START EXTRACTED INFORMATION

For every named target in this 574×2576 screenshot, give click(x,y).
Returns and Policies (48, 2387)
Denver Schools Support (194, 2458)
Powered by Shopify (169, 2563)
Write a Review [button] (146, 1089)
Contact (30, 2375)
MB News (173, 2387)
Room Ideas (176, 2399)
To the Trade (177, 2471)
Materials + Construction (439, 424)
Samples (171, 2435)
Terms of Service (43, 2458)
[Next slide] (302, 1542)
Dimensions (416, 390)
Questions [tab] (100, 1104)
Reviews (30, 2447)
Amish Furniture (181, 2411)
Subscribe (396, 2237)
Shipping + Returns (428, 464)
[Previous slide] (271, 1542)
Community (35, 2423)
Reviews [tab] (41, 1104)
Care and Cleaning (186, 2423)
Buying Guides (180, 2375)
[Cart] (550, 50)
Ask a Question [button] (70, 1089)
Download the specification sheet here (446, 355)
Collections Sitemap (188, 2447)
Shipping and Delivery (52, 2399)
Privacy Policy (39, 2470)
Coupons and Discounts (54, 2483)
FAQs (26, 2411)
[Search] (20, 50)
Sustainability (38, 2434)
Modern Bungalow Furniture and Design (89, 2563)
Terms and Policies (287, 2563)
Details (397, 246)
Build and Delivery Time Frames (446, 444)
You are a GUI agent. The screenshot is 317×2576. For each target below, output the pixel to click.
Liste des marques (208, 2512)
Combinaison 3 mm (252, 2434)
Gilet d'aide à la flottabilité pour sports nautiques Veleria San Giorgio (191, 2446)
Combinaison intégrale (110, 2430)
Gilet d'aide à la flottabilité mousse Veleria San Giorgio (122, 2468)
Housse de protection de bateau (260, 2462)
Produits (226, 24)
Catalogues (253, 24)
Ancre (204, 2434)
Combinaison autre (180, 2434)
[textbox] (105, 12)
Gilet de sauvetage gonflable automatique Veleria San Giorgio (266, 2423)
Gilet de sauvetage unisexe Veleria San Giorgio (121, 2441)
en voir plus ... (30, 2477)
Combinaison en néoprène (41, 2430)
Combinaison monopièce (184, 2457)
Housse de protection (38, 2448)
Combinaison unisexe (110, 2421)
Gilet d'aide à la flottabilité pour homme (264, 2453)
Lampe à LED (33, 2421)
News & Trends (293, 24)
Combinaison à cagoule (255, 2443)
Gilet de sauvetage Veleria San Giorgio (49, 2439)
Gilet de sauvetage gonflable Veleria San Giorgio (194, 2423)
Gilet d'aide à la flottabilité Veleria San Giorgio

END EXTRACTED INFORMATION

- PROBLEM:
Identify every line above with the string "Combinaison" in it. Copy those lines.

- EXERCISE OUTPUT:
Combinaison 3 mm (252, 2434)
Combinaison intégrale (110, 2430)
Combinaison autre (180, 2434)
Combinaison en néoprène (41, 2430)
Combinaison monopièce (184, 2457)
Combinaison unisexe (110, 2421)
Combinaison à cagoule (255, 2443)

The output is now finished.